Here's a very crude artistic impression (in ASCII-Art, yet!) of what this beautifully-made machine looked like:

                             ___     
                           ___  '-.   
               _         ___  '-.  \   
             _ o\_____ ___  '-.  \  |______
           _  \  |   ___  '-.  \  |      _/\
         _ o\    | ___  '-.  \  |      _/ _ |
        / \      ___  '-.  \  |      _/ _/o\ \
       | O |   ___  '-.  \  |      _/ _/o   | |
     _/|   |.-'   '-.  \  |      _/ _/o   o  \ \  
   _/      /         \  |      _/ _/o   o   o | |
  /_______|           |_____ _/ _/o   o   o _/ _/ === ===
 |        .-.               |  /o   o   o _/ _/ === === ===
 |       /-. )_________      \ \  o   o _/ _/ === === ===|
 |      (   )________  \      | |   o _/ _/ === === ===| |
 |       \_________   \ )      \ \o _/ _/|=== === ===| |_| 
 |            |    (   )        | |/ _/|__||  ||  || |_|
 |   .-.      |    |'-'          \ _/|____||__||__||_|
 |  (   )    _|____|_             |  |     |   |___|
 |   '-'     \      /             |  |_____|---
 |            \_____======O===========O/
 |________________________________|/

The Japanese cipher machine the American solvers of which called it PURPLE didn't have any rotors in it, but instead used telephone stepping switches. However, in some ways, it was still closely related to a rotor machine, and so it will be discussed here as well.
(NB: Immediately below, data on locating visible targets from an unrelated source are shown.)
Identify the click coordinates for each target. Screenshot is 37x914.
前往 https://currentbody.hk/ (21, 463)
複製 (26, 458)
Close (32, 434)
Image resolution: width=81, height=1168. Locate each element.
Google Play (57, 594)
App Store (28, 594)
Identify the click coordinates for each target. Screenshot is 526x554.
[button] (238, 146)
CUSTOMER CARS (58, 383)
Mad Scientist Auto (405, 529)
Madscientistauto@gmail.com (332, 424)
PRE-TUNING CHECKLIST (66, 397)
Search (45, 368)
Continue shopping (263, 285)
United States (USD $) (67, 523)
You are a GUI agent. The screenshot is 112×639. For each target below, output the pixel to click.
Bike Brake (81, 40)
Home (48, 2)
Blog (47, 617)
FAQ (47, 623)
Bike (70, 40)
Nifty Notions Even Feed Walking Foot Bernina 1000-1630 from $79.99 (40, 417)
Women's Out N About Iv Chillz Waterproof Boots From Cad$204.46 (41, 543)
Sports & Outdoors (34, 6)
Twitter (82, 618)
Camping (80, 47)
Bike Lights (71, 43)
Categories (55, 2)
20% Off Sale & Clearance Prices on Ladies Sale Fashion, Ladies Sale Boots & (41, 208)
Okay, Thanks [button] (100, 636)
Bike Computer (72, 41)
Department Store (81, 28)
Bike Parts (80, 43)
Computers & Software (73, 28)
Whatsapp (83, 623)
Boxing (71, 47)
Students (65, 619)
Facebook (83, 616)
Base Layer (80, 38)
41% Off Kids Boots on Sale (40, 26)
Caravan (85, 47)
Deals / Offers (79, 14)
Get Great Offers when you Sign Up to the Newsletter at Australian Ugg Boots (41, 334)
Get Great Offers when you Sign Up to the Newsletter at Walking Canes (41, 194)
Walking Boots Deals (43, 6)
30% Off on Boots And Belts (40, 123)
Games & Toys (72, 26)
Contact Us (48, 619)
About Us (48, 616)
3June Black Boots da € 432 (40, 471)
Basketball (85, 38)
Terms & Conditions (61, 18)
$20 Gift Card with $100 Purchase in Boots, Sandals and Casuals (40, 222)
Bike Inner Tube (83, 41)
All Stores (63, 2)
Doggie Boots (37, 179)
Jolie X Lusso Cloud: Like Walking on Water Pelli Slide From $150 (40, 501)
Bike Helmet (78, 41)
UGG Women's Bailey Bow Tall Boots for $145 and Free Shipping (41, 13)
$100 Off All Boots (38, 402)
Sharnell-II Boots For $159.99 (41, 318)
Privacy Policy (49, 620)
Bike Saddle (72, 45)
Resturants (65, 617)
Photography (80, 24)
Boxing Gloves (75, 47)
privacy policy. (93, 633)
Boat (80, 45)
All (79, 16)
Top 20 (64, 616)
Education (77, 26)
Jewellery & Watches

While the term code as distinct from cipher sometimes refers to a substitution on words and phrases as distinct from one on letters or digraphs, and sometimes (as in "Morse code", "Hamming code", or "Huffman code") seems to be applicable to any fixed substitution, forcing me to employ it somewhat loosely, I have been fastidious in restricting the use of the term "rotor machine" to cipher machines with wired rotors, which operate by changing a substitution produced by wires inside the rotor to its contacts when the rotor is rotated. Other cipher machines, operating on different principles, but with rotating parts (such as the Hagelin lug and pin machines, or the Lorenz SZ-40) which operate on entirely different principles, have occasionally been referred to in print as "rotor machines". I wish to disparage this trend, as it would make the term "rotor machine" much less useful, by causing it no longer to refer to a family of cipher machines which all are based on a common cryptographic principle.